Canada is perhaps best known for its mild flavoured, light coloured clover honey, but it also produces a variety of other unique flavours. Buckwheat honey is dark in colour and has a strong distinctive flavour. Wildflower honey is a deep golden with a flavour stronger than clover, but not as strong as buckwheat. Wildflower honey's flavour can vary slightly from year to year, and area to area, depending on which wildflowers were in abundance..
Canada is renowned for its low moisture honey. Canada No.1 honey has a maximum moisture content of only 17.8%. This, along with Canada's very high quality standards and regulations, allows it to retain its high-quality for long period of time.
Canada can be counted on for quality honey year after year.

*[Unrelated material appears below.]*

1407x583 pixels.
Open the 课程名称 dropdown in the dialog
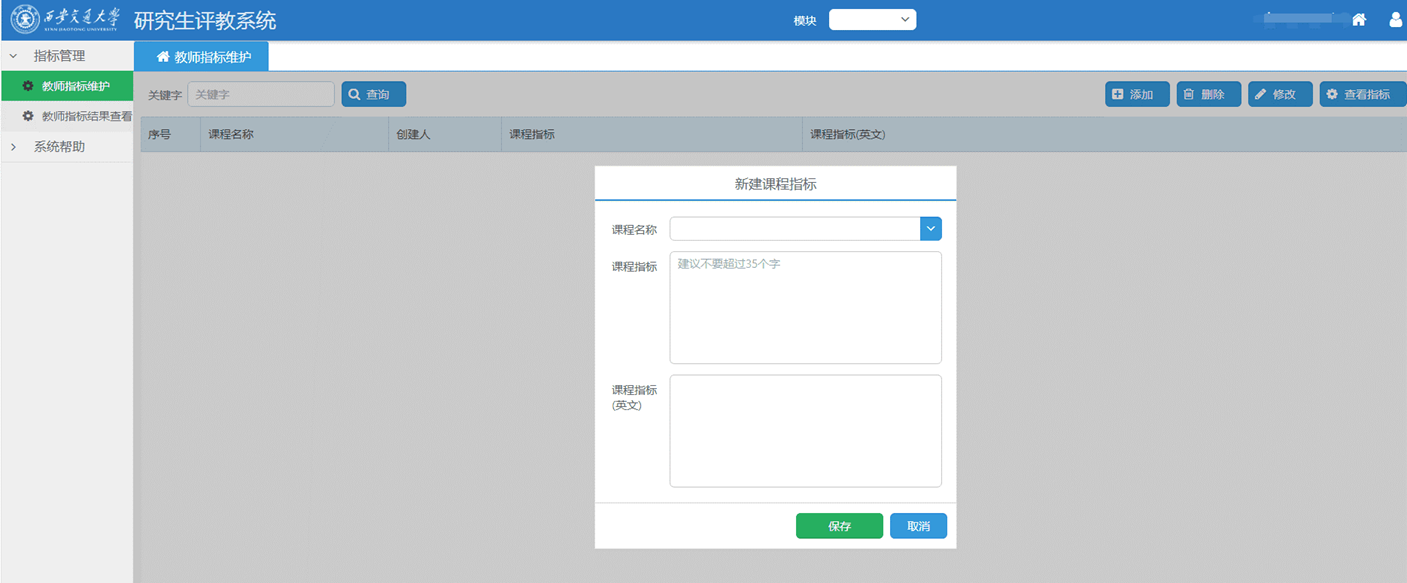coord(930,228)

Since 75% to 80% of its composition is naturally occurring simple sugars, honey has quick energy-producing value. Little digestion is necessary and absorption takes place quickly. Honey is quick energy for all ages.
Other sweeteners, such as regular table sugar must be broken down into simpler sugars by our digestive system before they can be absorbed into the blood stream.

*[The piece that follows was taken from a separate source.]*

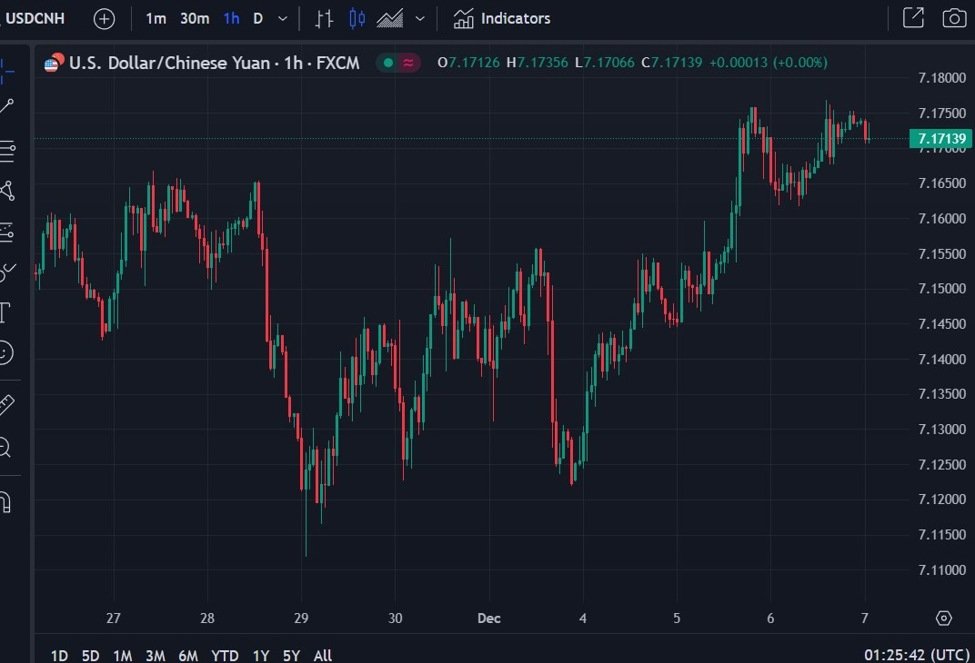Toggle the magnet mode icon
The image size is (975, 663).
click(6, 500)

Honey is not recommended for children under the age of one year. People with diabetes or other sugar related medical concerns, should talk to their doctor before eating honey.
In addition to its sugars, honey contains as its minor components, a number of minerals, seven members of the B vitamin complex, ascorbic acid (vitamin C), dextrins, plant pigments, amino acids, other organic acids, traces of protein, esters, and aromatic compounds, and several enzymes. Some honey, such as buckwheat honey, also contains antioxidants.
Levulose has been called the queen of sugars. It is sweeter than cane sugar, and besides its sweetness, it carries to the human senses something that might almost be called flavour. In a pure state, levulose is difficult to obtain, but it occurs naturally in mixtures with other sugars no only in honey but in many fruits. It dissolves very readily in water.
Dextrose is a sugar of quite different nature. It is about three-fourths as sweet as cane sugar, dissolves in about its own weight of water at ordinary temperatures, and crystallizes from a water solution quickly when it occurs in more than that amount. (It is this sugar in honey that forms crystals.) It should be noted that in the average honey, the percent of dextrose is roughly twice the percent of water, therefore on standing, dextrose crystals will be formed. It is because of this that honeys granulate.
If crystals form in honey quickly, they are usually small, whereas if they form slowly, they are coarse. These differences involve no chemical changes, only a difference in the size of the crystals. In the markets we find specially processed, finely crystallized honey or smooth, creamy texture. It is all honey and sold as creamed, spun or spread.
Canada is the world's largest producer of pure maple syrup. Each spring thousands of maple trees are tapped for their sweet sap. It takes approximately 40 litres of sap to produce one litre of pure maple syrup.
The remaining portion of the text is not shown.